I had an insight into the mentality of some people recently though: I was at a show in Nottingham on Sunday. Was talking to a chap who had been admiring my Amazon, and he asked me how much I thought my car was worth. He didn't ask about the history, the modifications that I've made or about the car in general. Nope. Just about the value.

I told him that I'm not interested in value apart from the agreed insurance should the worst happen. His reply was that I should sell now while "all classic cars are worth lots of money".

And that's the problem: seems like a large proportion if classic car drivers, enthusiasts & punters at shows care more about the worth than about the car. It's bad enough to see odious little chaps like Quentin Wilson droning on about classics as an investment, but when joe public at a show are just obsessed with value, you know things are skewed.

For what it's worth: the bloke seemed surprised when I told him he could offer me 2x the agreed valuation amount right there in cash, and I still wouldn't sell.

> [Exercise]:
Quote the passage of the post about classic car values that begins with the words containing "And that's the" and ends with "still wouldn't sell.". The lines after this point have nothing to do with the post about classic car values.

> [Material provided]:
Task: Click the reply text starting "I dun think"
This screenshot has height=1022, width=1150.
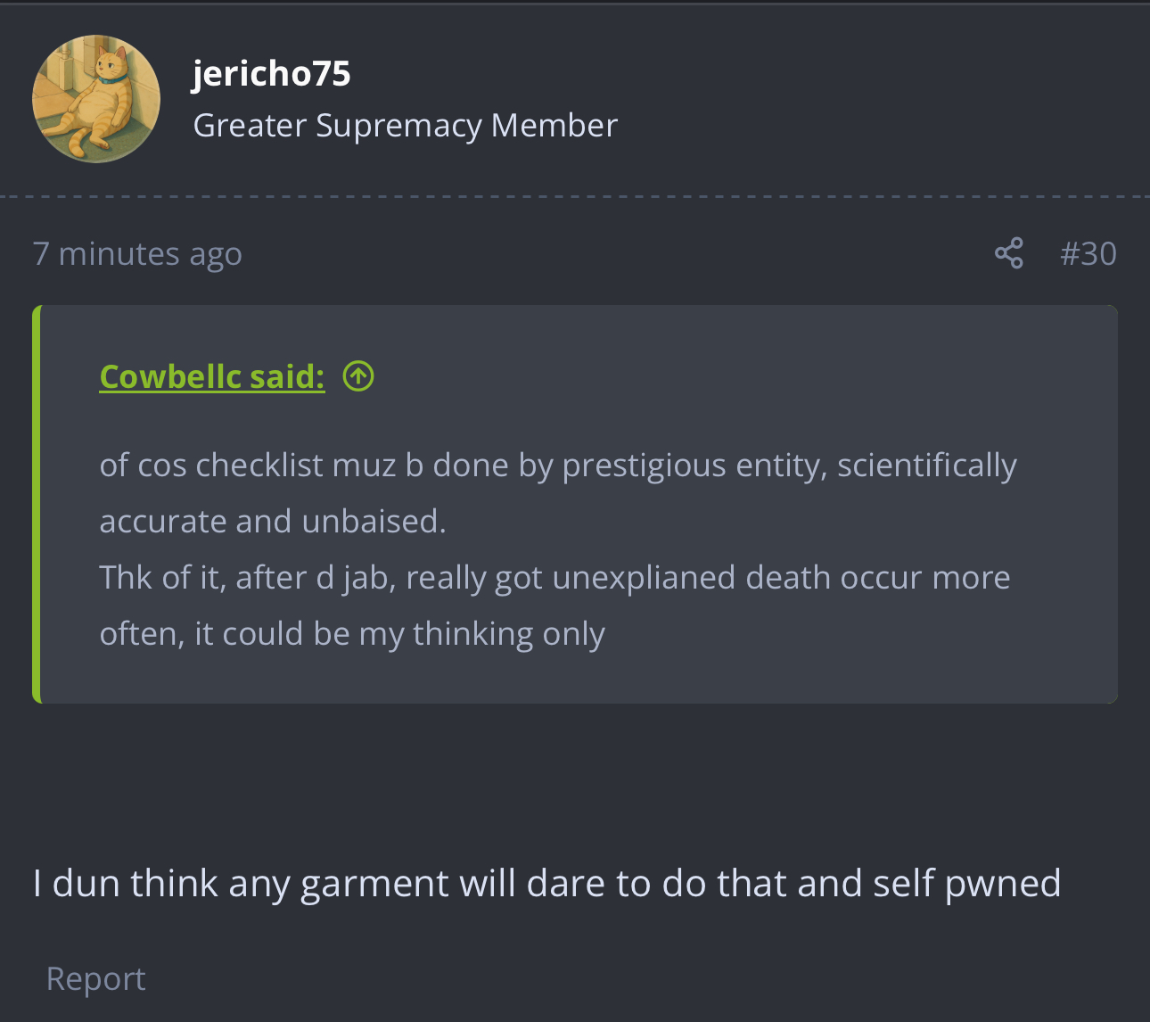Action: (x=546, y=884)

> [Final result]:
And that's the problem: seems like a large proportion if classic car drivers, enthusiasts & punters at shows care more about the worth than about the car. It's bad enough to see odious little chaps like Quentin Wilson droning on about classics as an investment, but when joe public at a show are just obsessed with value, you know things are skewed.

For what it's worth: the bloke seemed surprised when I told him he could offer me 2x the agreed valuation amount right there in cash, and I still wouldn't sell.